Research output: Contribution to journalSpecial issuepeer-review


1.1. Introduction

Recent scandals such as FinCEN Files (2020), the Paradise Papers (2017), the Panama Papers (2016), SwissLeaks (2015), and LuxLeaks (2014) suggest the existence of a profound interconnection between corrupt practices and tax evasion, as well as some forms of aggressive tax avoidance. In the last two decades, research has made considerable progress in advancing our understanding of the interconnections between different forms of financial crimes. However, except for some limited literature, the relationship between tax crimes and corruption is largely understudied and prompts many unanswered questions. Such issues encompass not only conceptualization and definitional efforts but also include the exploration of how the combination of these two criminal phenomena interferes with the activities of public and private institutions and affects society, generating a distortion of justice.

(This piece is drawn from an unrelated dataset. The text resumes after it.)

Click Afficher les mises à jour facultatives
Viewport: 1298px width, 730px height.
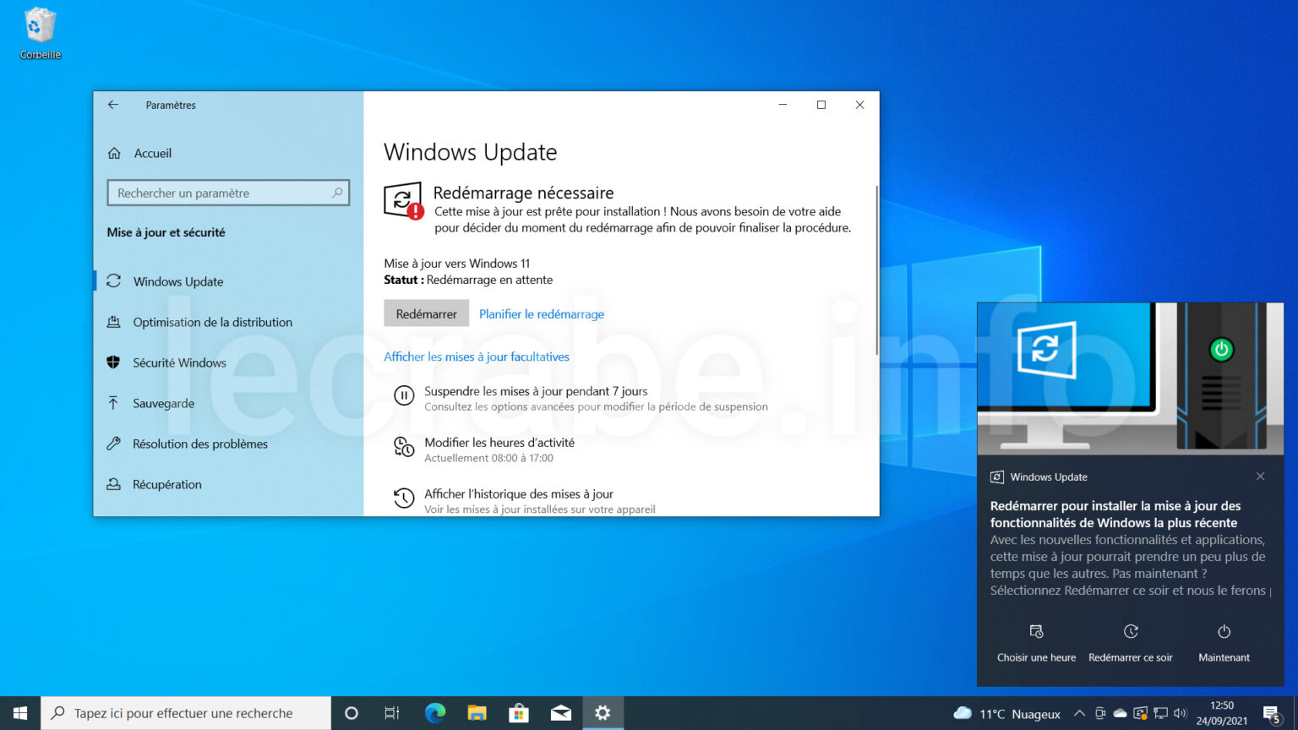[476, 357]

We propose a Symposium edition (paper only) of Law and Contemporary Problems (L&CP), which aims at exploring such intimate interconnections and addressing the identified gaps in the contemporary literature. The relationships between tax crimes and corruption have complex social, economic, political, and legal origins and implications. In analyzing how these criminal phenomena adversely affect society, the Symposium will adopt a broad conception of justice, based on John Rawls’ idea of fairness in liberal societies. Reflective of the complexity of the matter, the proposed Symposium will not approach the research questions simply from the perspective of various interpretations and lenses of legality (e.g., criminal law, criminal justice, tax law, business law), but will adopt a multidisciplinary approach relying on the contribution of experts with different backgrounds and expertise in order to more comprehensively encapsulate and contextualize these dynamic and far-ranging issues. Through the integration of the legal perspectives with the socio-economic, criminological, ethical, and political ones, the study will generate innovative research findings and stimulate further discussion on such critical issues. Even where focused on a specific jurisdiction, the findings of the articles will be relevant within a global context, given the identified concerns, interdependencies, and responsive approaches bear on universal themes.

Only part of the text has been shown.